One such poem, “Mistral II,” appears early in the volume. The second of two poems on the cold northerly wind that blows through southern France, it follows a prayer for new beginnings. Its opening moves announce union with the element: “I gave myself to the mistral, which had shouldered its way / down from the north, leaping the careful fields of France…” The sentence careens through several more enjambments until the wind snatches away the poet’s page. The next lines register apprehension, then shift to a distancing voice: “we will all be changed in the quiet garden.” But the poem cannot rest in generality, yielding instead to a hope perhaps fulfilled in its own cresting and subsidence:

I have broken some forms, I am waiting to see
what survives this tumult of leaves
and cloudlight, what the sea will whip up from its jagged troughs
when spray shatters against the downward slicing veins of schist
and the hills bracing the valley wuther and groan.

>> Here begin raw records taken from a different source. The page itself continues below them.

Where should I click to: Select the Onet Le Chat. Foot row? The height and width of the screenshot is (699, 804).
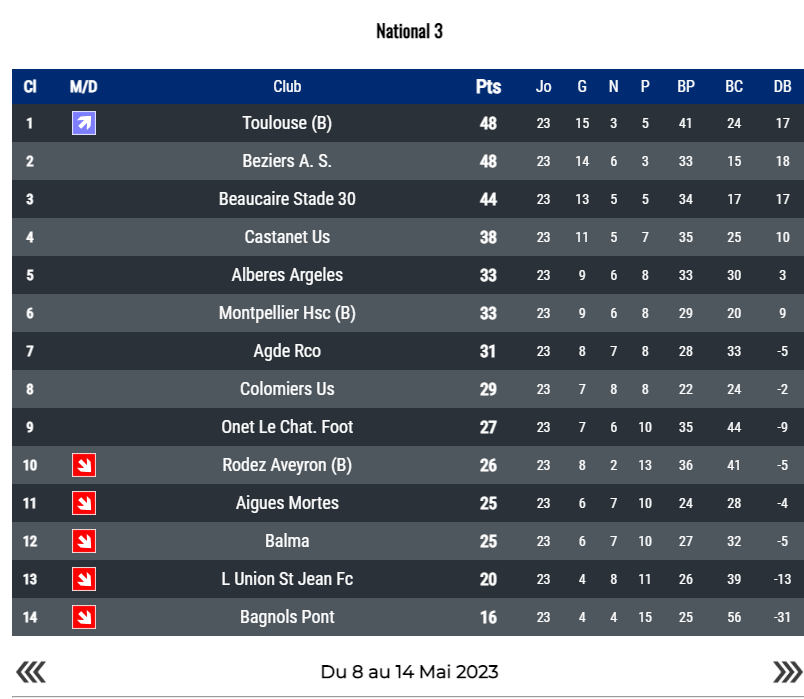(287, 427)

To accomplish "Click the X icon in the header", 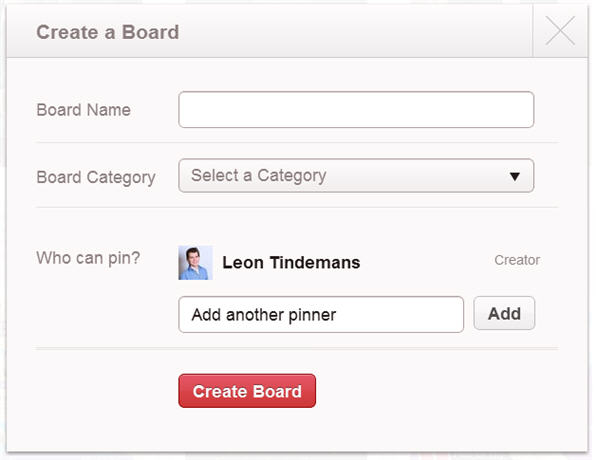I will pyautogui.click(x=560, y=30).
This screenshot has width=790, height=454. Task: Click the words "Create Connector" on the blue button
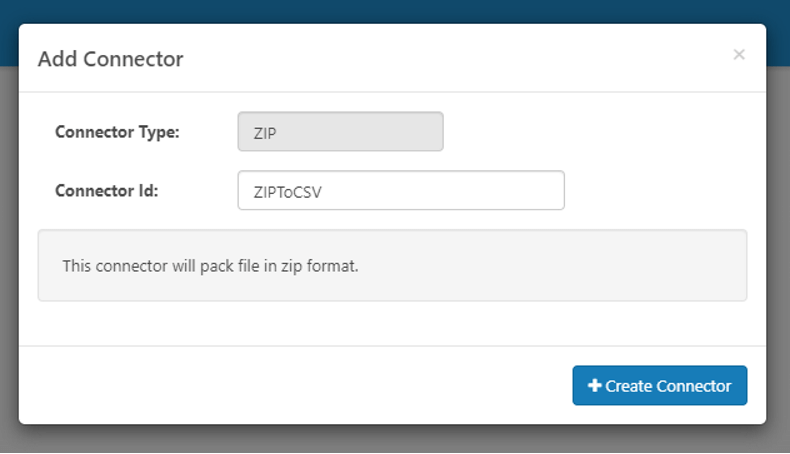(668, 386)
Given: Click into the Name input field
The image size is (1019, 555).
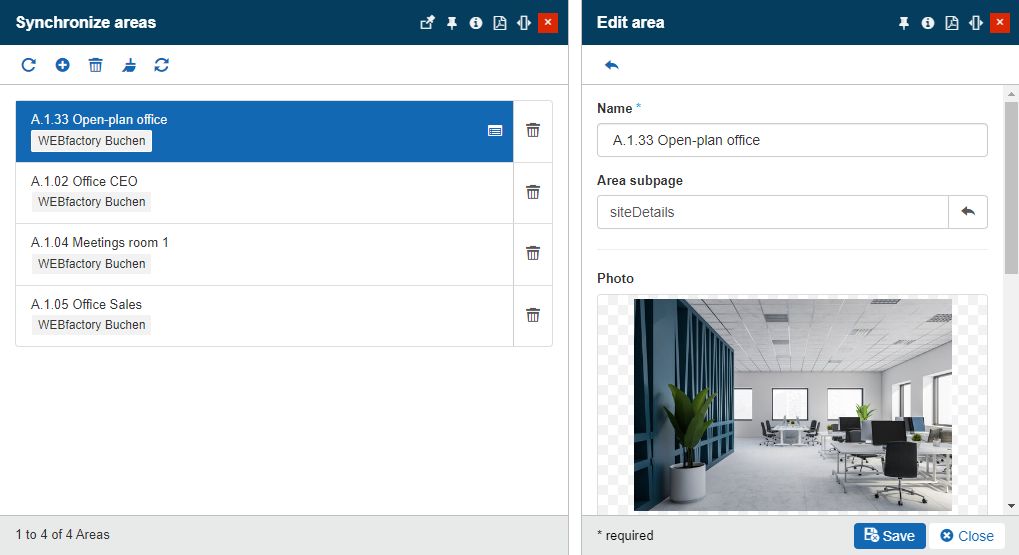Looking at the screenshot, I should [x=792, y=140].
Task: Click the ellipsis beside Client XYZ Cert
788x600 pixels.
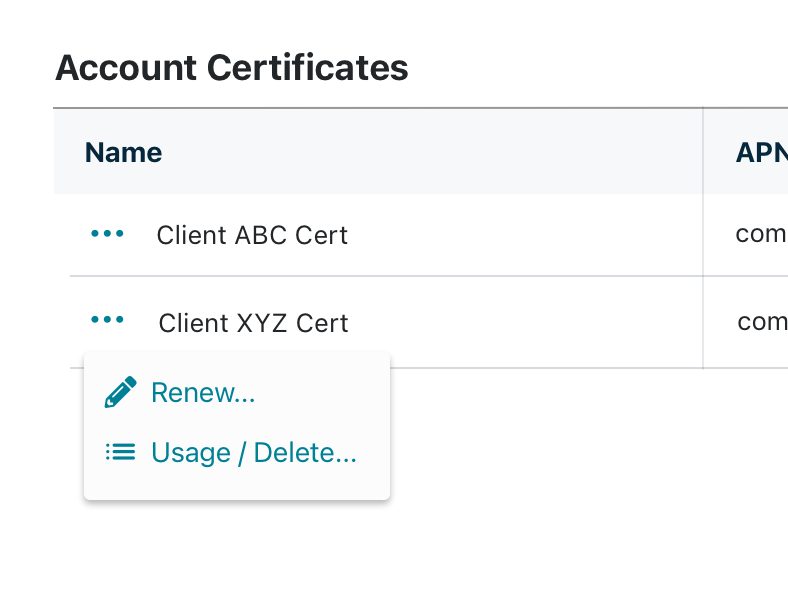Action: (x=107, y=319)
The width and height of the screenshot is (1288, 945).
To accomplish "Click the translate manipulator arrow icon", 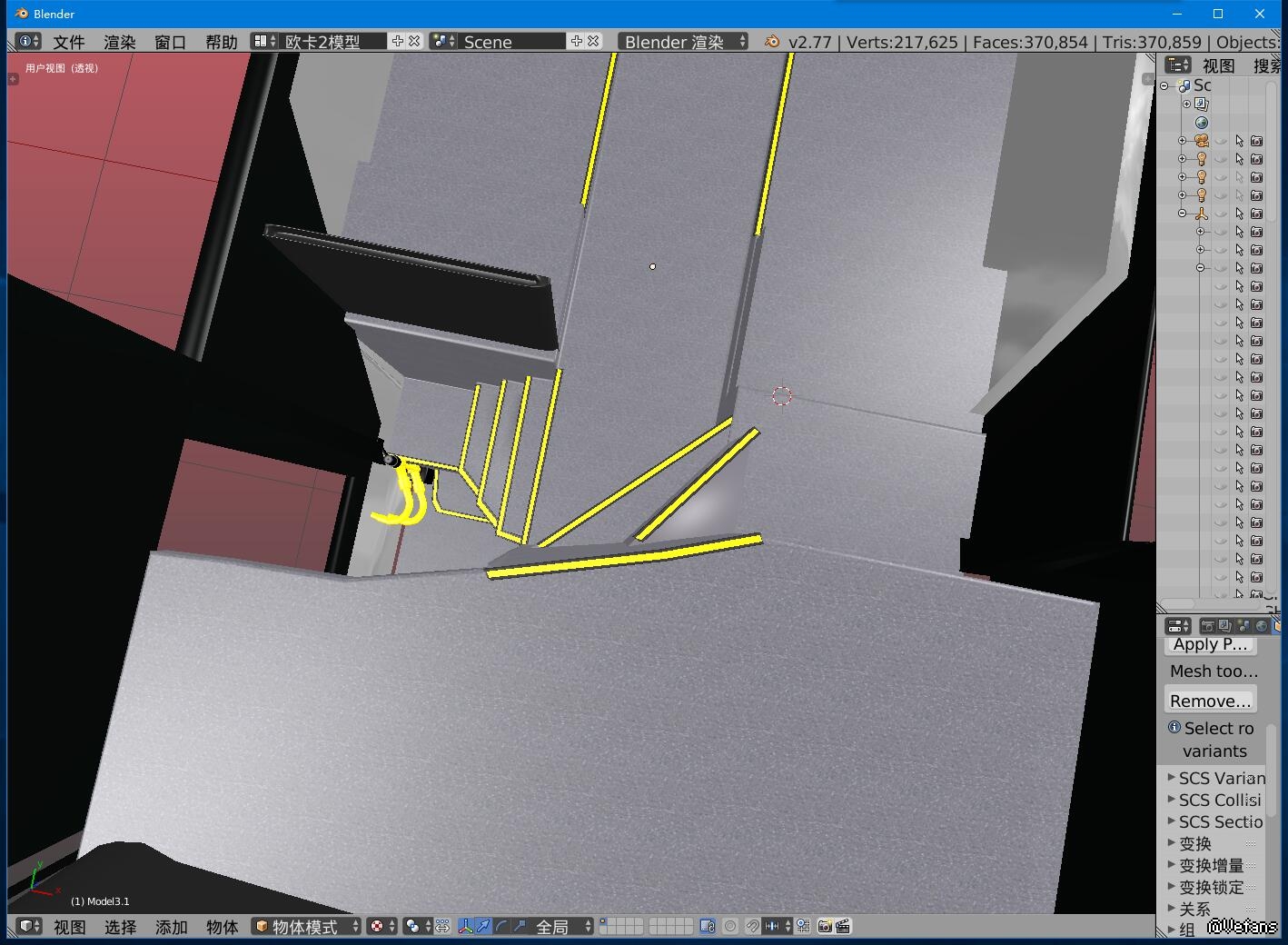I will click(483, 926).
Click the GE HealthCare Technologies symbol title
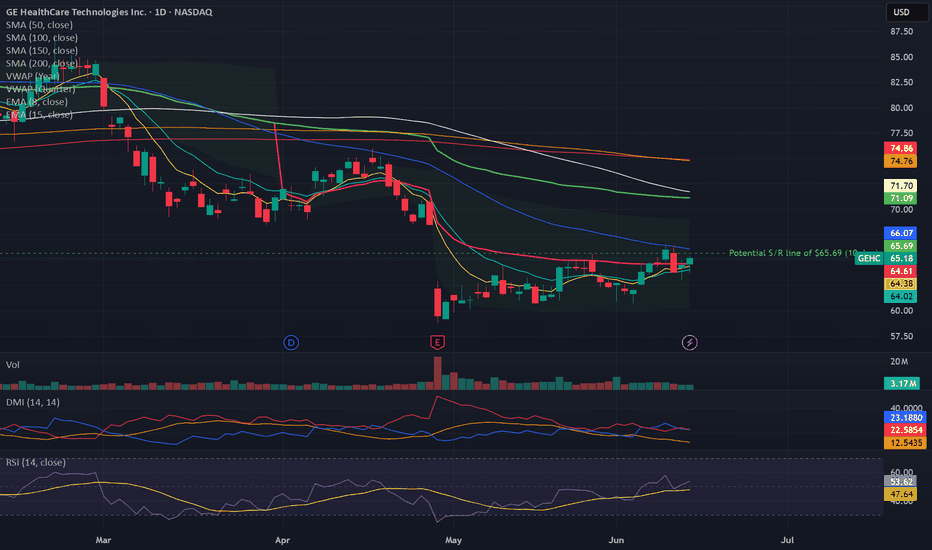Image resolution: width=932 pixels, height=550 pixels. [x=109, y=12]
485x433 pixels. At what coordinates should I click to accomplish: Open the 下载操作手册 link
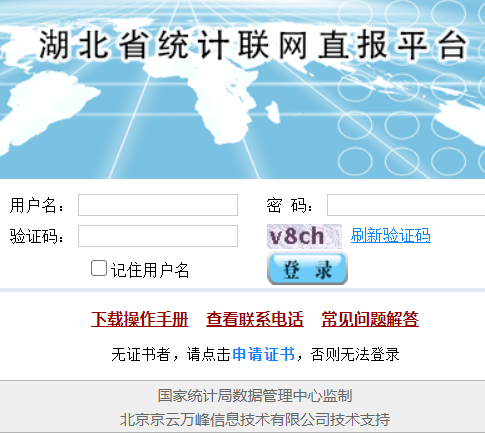[x=140, y=319]
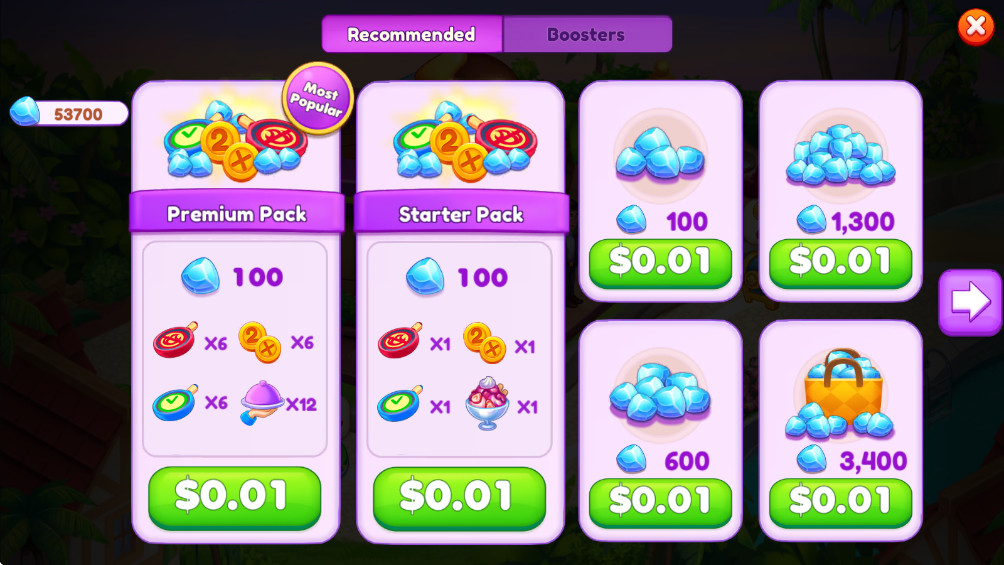This screenshot has height=565, width=1004.
Task: Purchase the 600 gems offer
Action: (660, 502)
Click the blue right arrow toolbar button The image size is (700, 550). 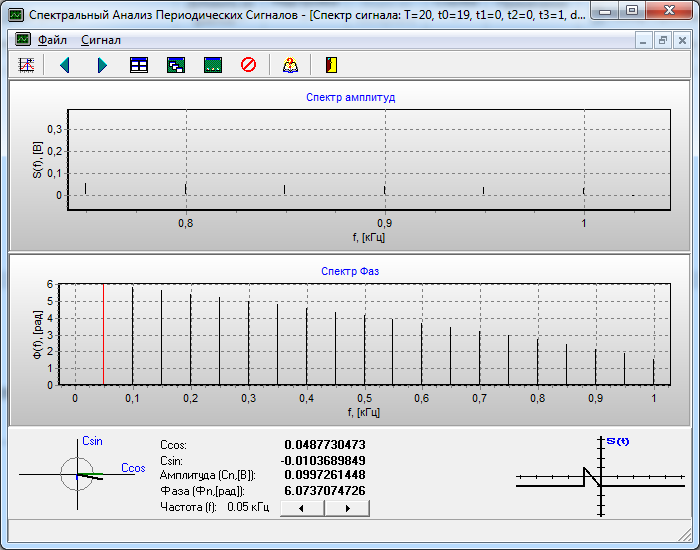pos(102,65)
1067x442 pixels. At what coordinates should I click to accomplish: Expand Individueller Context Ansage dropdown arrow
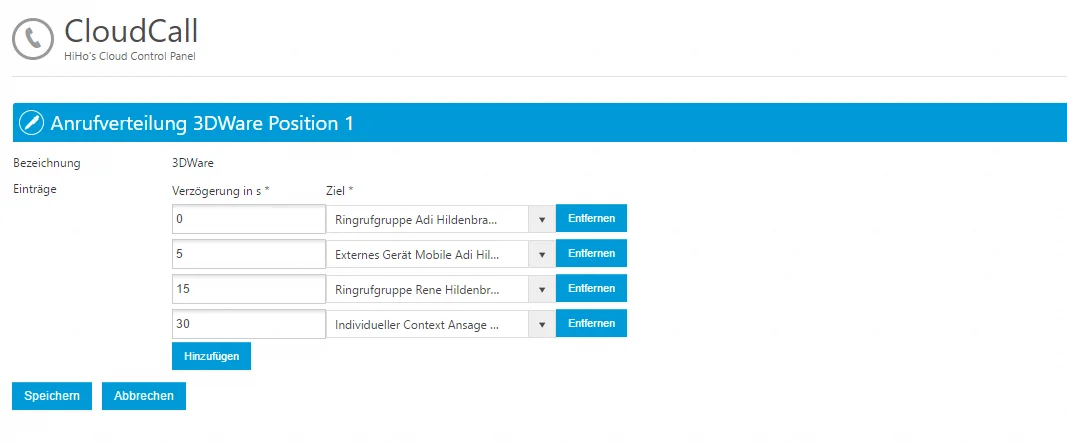[x=542, y=324]
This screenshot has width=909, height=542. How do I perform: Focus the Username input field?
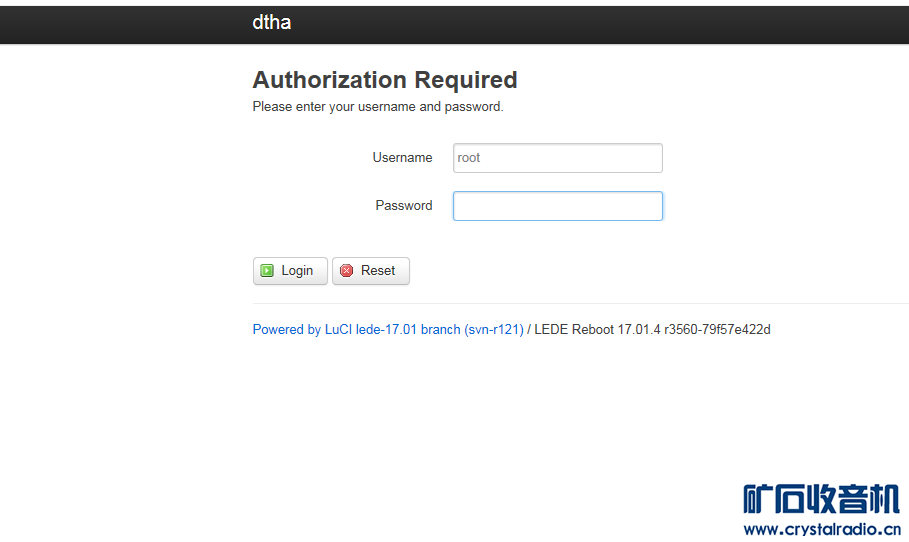(557, 158)
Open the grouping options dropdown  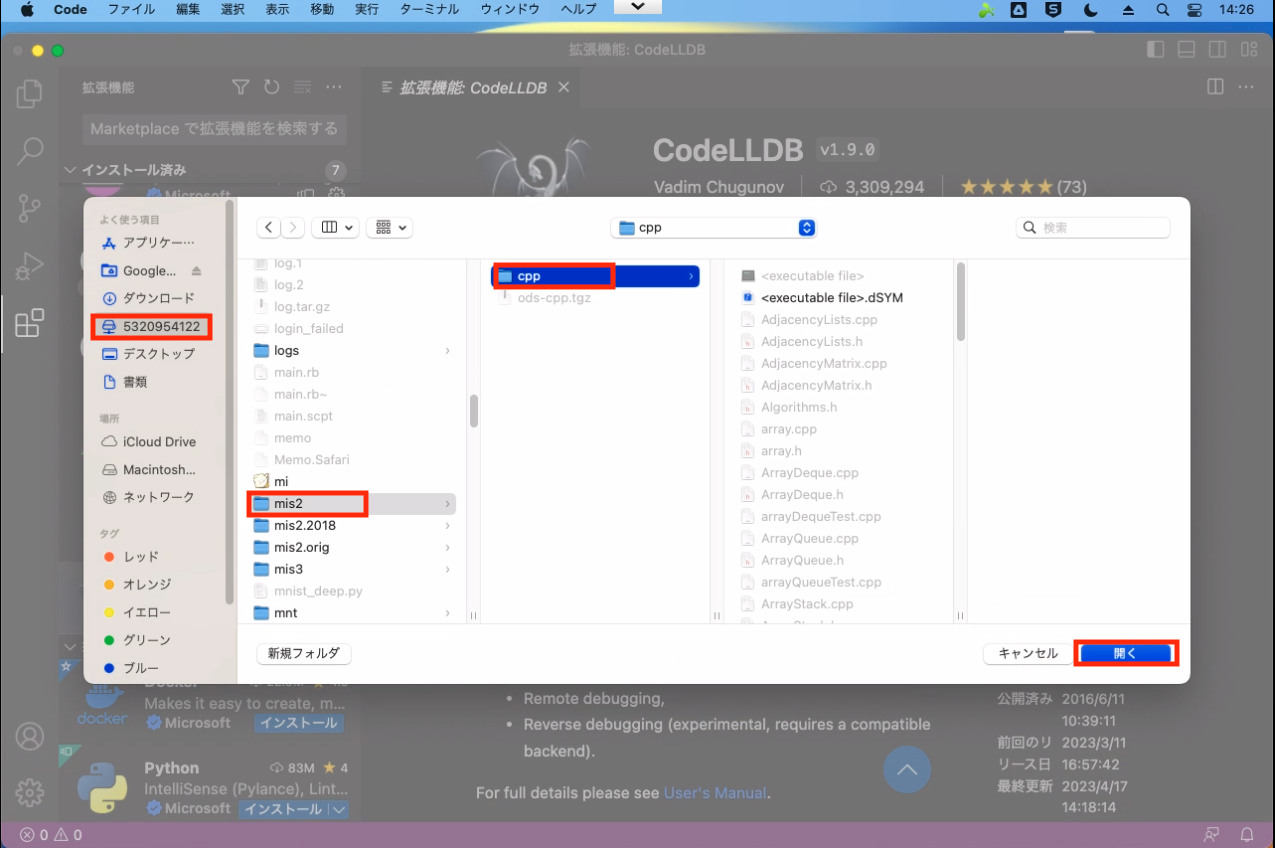[x=389, y=228]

Then nothing happens: “the garden stays pegged to the earth,” the poet stays motionless. Warren’s last, striking turn, however, shifts the focus of attention from the actual to the potential—a potential discovered in the past that remains open in the final, suspended conditional:

but it was I who prayed
yesterday to make this refuge cry with a different breath,
hoping some new word would be snatched up out of my throat—
Its salt tang could be from sea wind, could be from tears.

Here, once again, Warren moves into the future facing the past. At their best, the poems in her latest volume only begin to reveal themselves in a mixture of foresight and hindsight, through rereading after rereading.